Double Nickels

Well. Imagine that. 55. I'm not sure how that happened so fast. It seems like just the other day Jim Gips and I were at Wuest's Grocery in San Marcos to buy wine. He had to pay for it, because it wasn't my birthday until the next day, and I was still only 17. Back then, you had to be 18 to drink legally in Texas. I can see that day clearly in my mind, as if it were happening all over again right there in front of me. How that could be thirty-seven years ago is way beyond me.

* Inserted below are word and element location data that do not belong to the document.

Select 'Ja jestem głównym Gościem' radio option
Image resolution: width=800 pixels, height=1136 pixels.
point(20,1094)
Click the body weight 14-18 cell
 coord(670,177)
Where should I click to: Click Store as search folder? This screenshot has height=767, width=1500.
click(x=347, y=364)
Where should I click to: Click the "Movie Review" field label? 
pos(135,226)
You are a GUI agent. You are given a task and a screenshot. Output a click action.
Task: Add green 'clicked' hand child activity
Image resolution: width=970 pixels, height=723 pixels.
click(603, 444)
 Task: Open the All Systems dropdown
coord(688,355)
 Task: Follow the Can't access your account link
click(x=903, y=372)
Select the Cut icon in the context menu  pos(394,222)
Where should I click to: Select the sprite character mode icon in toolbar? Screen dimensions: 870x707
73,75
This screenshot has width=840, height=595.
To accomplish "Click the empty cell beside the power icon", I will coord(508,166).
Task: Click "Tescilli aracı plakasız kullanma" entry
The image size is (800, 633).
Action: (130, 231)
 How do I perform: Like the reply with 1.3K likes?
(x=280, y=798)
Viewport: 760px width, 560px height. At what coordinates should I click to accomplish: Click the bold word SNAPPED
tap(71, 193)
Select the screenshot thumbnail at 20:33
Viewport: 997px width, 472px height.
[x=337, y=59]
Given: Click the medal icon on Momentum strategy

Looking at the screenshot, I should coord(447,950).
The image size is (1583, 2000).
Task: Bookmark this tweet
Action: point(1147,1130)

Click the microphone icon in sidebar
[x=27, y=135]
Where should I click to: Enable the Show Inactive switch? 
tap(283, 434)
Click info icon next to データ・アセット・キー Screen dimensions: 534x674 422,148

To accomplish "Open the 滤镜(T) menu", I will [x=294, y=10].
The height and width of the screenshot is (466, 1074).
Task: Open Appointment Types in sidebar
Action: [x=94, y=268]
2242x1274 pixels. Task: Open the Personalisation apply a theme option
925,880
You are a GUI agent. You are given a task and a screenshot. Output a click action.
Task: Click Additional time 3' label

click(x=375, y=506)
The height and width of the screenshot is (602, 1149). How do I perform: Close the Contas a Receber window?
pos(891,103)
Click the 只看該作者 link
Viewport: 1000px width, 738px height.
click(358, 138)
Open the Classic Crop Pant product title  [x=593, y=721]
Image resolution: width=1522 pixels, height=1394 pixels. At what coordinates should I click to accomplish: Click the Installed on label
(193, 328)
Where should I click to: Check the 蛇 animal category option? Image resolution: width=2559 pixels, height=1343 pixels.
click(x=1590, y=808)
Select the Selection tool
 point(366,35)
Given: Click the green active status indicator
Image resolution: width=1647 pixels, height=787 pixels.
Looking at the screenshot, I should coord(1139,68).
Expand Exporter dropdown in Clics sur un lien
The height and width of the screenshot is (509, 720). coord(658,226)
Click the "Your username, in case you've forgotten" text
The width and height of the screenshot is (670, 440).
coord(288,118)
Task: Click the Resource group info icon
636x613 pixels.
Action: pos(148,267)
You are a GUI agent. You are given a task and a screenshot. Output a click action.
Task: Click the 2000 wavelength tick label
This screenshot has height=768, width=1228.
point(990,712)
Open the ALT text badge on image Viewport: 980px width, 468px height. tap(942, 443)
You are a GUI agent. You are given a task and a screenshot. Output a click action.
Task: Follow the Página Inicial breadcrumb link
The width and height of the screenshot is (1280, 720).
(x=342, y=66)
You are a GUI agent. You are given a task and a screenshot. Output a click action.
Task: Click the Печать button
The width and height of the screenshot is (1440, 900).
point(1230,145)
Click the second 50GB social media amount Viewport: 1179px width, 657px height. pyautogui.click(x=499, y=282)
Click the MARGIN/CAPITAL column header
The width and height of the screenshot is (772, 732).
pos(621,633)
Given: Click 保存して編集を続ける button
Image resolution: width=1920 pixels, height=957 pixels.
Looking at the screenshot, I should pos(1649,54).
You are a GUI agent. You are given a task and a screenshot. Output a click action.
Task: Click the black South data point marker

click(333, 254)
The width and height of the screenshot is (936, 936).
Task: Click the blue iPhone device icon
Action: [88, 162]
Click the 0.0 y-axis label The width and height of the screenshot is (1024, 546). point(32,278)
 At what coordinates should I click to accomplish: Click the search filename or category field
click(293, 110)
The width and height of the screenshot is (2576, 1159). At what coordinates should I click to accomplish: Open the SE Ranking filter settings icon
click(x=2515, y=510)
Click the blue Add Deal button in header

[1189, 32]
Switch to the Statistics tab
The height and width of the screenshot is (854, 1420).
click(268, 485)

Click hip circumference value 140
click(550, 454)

I've reached an old age at which birthdays are not so special anymore. Sure, I still like them. I like being greeted with a cheerful, "Happy birthday!" I also like to get a gift or two. But I don't exactly spend a lot of time anticipating the arrival of November 11th anymore. It just seems to sneak up on me nowadays at an increasingly faster pace. Someone once said that fifty was the new thirty. I don't know about that. I do think that, in your fifties, all the time increments are changed. A year, which seemed like forever as a child, now seems to last about the same as a month did back then. Some times I honestly feel like we take the Christmas tree down one day, only to put it back up the next.

I guess another reason that birthdays aren't so terrific is not having my parents around. My mother always did something to make it seem like an important day. For example, in 1998, when I turned 40, she contacted the Bisquick company to find the recipe for sheet cakes which she had always used when I was a kid to bake my birthday cake. She used it to bake a cake which she covered in white frosting, and then decorated as a flag with red and blue frosting. She and her friend, Marion Hill, brought it up to the school where I was working and had me paged to the office. They stood there and sang Happy Birthday to me! It is a memory I will both treasure and mourn for the remainder of my days.